|
|
|
|
|
|
by zanny
4025 days ago
|
|
|
The UX of kwallet is awful, and everyone I put on KDE I always use a blank wallet password so they are not badgered by "enter password to unlock wallet" prompts. Yes, its insecure to have the user session act as an unlock on a cryptographic store like that. It looks like lxqt_wallet is even worse on that front in terms of UX - yes, its more secure for every program to have its own secret stores and require prompts to unlock them, but average desktop users just want to login and have that unlock their secret stores, pretty much like Gnome does it. What you really want is MAC on secrets. Applications that add to the secrets database get implicit access to those secrets in the future, but first access should require user permission before an application can start accessing your credentials for other accounts. You don't really need anyone to reinput a password, just prompt users "Kfoo wants to access your account neckbeard@gmail.com, allow?" with allow / deny choices, or make it an option in the wallet GUI. You could probably even integrate it into current MAC solutions.

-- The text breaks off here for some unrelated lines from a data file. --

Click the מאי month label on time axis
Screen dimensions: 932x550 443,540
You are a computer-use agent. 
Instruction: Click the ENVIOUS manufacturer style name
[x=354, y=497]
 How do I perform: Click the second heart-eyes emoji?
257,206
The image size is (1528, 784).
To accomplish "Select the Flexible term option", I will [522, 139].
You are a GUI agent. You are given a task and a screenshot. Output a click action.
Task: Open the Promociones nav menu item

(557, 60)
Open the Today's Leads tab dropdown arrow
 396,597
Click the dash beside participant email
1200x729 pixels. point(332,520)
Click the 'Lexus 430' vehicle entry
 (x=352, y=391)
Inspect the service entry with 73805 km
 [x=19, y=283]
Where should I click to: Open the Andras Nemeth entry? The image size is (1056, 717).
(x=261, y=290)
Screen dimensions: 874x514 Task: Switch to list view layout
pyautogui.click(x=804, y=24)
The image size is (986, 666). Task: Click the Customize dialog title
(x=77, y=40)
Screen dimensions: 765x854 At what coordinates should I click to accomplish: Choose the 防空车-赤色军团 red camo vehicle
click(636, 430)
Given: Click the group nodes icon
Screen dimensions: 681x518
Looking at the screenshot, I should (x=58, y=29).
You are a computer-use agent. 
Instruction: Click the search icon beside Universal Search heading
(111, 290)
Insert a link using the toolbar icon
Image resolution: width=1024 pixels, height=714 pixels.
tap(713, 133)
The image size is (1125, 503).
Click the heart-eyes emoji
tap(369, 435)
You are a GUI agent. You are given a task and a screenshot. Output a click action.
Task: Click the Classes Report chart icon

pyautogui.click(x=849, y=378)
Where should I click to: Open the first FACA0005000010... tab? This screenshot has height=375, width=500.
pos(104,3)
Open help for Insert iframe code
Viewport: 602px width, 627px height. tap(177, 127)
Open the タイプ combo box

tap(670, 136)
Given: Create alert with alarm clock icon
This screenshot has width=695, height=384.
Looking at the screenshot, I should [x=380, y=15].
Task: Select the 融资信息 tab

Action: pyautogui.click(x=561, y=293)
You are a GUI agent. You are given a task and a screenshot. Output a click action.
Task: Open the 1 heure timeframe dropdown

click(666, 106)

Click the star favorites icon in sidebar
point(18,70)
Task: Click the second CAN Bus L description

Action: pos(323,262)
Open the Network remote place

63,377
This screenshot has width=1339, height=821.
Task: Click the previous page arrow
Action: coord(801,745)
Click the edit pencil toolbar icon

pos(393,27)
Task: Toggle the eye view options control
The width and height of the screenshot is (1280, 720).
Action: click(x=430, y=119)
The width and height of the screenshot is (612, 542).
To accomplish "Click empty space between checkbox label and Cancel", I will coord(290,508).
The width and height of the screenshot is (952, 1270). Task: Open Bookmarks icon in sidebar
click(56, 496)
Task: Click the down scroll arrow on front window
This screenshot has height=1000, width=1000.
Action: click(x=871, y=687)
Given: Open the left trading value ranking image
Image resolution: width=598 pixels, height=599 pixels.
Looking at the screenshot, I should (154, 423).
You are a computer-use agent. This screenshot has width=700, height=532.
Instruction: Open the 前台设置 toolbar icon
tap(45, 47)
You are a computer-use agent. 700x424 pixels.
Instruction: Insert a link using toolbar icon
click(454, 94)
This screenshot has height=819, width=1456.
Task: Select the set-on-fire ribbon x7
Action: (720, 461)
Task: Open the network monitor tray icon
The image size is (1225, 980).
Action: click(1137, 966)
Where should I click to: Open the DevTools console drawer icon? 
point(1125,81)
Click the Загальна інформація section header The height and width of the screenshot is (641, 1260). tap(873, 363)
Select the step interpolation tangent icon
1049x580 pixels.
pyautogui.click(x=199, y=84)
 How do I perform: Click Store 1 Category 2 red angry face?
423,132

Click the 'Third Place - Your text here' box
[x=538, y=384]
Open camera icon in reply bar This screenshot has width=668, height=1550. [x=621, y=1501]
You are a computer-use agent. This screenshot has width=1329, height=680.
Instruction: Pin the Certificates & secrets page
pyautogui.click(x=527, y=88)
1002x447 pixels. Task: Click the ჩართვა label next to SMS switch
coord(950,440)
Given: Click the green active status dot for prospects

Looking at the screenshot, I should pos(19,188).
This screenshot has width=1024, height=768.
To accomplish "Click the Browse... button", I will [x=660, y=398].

Make it a VFS somewhere in var, and have your distro ship sane defaults like letting the sanctioned im client (both are based off telepathy nowadays) access the secrets store on a whitelist of domains, like @gmail, @chat.facebook.com, etc. |
|
|
lxqt_wallet supports 3 backends: kwallet,libsecret and internal one that gives the behavior i explained above.
Each backend has its pro and cons and the project lets the user pick which one works best for them.
There need to be a general purpose secure storage system that can accommodate users who wish to not have their secrets that are meant to be used by only one application be exposed to all other applications.